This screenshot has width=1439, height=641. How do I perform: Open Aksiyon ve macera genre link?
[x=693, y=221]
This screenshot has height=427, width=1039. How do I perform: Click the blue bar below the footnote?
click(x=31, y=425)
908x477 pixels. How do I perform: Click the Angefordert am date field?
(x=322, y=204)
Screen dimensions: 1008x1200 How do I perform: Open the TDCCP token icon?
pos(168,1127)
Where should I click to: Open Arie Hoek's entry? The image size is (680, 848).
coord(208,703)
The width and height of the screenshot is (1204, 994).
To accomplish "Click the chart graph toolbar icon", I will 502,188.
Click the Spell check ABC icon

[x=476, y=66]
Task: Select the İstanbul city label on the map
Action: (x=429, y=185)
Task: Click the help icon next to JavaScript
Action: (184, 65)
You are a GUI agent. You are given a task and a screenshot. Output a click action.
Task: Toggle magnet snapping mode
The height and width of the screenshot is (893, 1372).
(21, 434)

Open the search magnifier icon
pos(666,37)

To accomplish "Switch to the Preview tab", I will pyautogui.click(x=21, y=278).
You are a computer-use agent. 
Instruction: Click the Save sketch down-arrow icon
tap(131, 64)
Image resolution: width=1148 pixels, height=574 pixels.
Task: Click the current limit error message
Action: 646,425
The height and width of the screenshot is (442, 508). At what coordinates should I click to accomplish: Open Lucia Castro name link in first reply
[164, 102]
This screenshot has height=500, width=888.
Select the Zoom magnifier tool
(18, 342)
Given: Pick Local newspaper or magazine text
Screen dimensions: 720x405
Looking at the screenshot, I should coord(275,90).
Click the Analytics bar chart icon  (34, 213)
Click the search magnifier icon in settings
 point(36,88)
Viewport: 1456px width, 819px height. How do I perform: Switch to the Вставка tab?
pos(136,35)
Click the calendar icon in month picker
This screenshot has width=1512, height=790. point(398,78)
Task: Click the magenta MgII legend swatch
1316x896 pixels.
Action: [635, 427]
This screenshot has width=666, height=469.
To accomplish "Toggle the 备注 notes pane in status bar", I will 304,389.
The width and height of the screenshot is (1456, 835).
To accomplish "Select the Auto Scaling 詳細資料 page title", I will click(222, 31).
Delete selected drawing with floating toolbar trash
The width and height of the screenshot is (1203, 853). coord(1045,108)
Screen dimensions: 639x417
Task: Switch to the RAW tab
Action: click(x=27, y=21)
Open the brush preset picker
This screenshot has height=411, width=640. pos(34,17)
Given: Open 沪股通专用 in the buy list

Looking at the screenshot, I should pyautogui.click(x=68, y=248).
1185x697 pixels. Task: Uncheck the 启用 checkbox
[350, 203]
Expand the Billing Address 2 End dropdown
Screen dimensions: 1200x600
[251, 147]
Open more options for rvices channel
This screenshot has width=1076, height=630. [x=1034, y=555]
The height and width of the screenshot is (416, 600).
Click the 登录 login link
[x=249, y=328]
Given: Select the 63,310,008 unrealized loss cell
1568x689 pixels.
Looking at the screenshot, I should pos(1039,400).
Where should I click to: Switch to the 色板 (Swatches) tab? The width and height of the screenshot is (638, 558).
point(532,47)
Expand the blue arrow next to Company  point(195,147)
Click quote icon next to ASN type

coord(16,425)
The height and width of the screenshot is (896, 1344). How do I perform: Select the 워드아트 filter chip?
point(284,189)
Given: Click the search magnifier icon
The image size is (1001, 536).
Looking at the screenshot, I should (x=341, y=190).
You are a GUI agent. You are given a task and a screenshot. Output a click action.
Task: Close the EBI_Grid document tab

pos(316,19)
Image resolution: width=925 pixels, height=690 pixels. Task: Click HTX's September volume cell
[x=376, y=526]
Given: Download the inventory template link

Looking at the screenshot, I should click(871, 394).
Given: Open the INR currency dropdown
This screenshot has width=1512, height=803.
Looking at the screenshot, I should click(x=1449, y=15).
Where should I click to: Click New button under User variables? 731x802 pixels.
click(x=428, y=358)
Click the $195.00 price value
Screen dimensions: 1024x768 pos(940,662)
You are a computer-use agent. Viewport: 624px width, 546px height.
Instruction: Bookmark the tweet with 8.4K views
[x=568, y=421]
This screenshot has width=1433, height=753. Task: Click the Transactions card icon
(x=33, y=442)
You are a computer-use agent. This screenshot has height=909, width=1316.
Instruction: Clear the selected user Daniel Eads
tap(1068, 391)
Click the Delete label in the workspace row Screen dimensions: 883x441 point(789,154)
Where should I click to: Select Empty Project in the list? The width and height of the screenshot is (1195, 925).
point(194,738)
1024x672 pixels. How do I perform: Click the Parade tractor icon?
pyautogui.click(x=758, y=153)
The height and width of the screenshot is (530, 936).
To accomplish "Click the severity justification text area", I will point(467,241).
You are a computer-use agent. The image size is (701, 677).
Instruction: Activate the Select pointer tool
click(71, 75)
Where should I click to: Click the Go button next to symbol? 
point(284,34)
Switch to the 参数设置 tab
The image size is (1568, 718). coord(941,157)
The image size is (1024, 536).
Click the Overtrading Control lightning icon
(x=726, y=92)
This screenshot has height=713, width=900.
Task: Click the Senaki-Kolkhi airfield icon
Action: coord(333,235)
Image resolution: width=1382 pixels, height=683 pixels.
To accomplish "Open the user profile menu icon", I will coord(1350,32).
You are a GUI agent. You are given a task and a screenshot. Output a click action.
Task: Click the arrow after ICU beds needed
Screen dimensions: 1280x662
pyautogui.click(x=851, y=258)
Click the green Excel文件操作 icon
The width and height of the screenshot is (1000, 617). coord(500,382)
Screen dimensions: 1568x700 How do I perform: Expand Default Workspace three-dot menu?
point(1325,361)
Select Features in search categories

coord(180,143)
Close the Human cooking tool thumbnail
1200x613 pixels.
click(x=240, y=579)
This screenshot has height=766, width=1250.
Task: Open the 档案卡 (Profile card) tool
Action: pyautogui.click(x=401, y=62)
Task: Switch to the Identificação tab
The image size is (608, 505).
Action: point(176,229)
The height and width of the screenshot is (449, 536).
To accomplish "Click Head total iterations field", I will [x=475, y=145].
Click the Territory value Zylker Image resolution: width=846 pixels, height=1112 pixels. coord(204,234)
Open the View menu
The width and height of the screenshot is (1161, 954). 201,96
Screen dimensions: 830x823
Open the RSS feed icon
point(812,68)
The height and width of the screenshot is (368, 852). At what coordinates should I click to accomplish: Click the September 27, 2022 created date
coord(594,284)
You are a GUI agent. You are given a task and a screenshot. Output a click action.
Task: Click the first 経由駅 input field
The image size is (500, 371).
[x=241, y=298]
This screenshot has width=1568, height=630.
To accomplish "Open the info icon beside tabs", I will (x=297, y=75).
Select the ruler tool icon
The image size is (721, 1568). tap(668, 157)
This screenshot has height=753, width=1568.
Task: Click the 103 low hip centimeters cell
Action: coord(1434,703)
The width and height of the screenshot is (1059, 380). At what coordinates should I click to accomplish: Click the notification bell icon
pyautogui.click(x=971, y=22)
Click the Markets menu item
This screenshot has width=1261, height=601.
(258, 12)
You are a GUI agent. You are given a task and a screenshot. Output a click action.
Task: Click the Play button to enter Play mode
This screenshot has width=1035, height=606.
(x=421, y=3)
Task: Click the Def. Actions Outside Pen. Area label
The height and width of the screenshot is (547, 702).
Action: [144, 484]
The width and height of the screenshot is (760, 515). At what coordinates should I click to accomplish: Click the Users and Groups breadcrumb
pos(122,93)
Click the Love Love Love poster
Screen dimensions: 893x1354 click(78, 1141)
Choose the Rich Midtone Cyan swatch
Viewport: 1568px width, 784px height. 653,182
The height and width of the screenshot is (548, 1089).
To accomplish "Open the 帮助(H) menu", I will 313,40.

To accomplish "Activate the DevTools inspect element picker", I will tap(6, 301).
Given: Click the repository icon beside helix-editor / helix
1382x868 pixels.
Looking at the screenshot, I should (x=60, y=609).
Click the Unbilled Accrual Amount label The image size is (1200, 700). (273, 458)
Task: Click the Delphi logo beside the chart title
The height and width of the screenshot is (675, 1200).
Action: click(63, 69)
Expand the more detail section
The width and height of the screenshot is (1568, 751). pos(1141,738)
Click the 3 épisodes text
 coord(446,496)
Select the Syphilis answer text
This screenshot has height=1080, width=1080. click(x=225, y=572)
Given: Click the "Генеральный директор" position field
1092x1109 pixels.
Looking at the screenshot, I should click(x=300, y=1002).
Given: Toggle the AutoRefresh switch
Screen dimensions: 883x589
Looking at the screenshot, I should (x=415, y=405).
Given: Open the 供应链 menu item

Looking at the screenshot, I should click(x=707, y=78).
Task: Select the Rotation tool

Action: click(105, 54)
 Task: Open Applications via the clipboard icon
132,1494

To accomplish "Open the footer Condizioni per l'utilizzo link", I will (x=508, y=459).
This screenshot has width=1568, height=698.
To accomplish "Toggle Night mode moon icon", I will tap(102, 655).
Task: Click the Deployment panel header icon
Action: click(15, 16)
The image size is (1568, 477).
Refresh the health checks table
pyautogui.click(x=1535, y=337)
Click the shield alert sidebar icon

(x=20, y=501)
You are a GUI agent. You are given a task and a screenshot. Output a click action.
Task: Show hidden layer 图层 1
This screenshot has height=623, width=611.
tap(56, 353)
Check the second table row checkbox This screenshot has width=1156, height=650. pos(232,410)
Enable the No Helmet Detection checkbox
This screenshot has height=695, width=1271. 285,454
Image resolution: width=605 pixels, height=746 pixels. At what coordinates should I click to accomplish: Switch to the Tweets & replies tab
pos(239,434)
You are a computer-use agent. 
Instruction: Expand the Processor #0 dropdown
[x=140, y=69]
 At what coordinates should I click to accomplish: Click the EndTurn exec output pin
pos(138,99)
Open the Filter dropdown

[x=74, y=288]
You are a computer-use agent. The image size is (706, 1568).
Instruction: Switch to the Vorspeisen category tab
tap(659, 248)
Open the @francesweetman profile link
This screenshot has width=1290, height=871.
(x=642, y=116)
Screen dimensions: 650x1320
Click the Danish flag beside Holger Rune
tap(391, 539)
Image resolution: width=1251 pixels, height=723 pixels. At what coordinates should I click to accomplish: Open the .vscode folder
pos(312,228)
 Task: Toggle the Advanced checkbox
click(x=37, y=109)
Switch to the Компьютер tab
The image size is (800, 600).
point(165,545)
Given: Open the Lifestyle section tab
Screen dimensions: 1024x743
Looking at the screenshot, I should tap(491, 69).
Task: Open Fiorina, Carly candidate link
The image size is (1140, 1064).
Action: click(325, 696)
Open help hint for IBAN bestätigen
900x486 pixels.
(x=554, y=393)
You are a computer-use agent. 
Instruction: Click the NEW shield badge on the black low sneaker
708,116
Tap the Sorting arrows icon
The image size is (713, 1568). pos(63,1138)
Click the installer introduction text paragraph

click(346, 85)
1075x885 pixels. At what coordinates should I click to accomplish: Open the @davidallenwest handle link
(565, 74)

**WHAT IS NEEDED**
Only the lines from the one containing "Select the Zoom magnifier tool" through the one containing "The width and height of the screenshot is (1456, 835)." are to be retyped, both boundary lines included, with no other material.

**OUTPUT OF THE TASK**
Select the Zoom magnifier tool
(18, 342)
Given: Pick Local newspaper or magazine text
Screen dimensions: 720x405
Looking at the screenshot, I should coord(275,90).
Click the Analytics bar chart icon  (34, 213)
Click the search magnifier icon in settings
 point(36,88)
Viewport: 1456px width, 819px height. How do I perform: Switch to the Вставка tab?
pos(136,35)
Click the calendar icon in month picker
This screenshot has width=1512, height=790. point(398,78)
Task: Click the magenta MgII legend swatch
1316x896 pixels.
Action: [635, 427]
This screenshot has width=666, height=469.
To accomplish "Toggle the 备注 notes pane in status bar", I will 304,389.
The width and height of the screenshot is (1456, 835).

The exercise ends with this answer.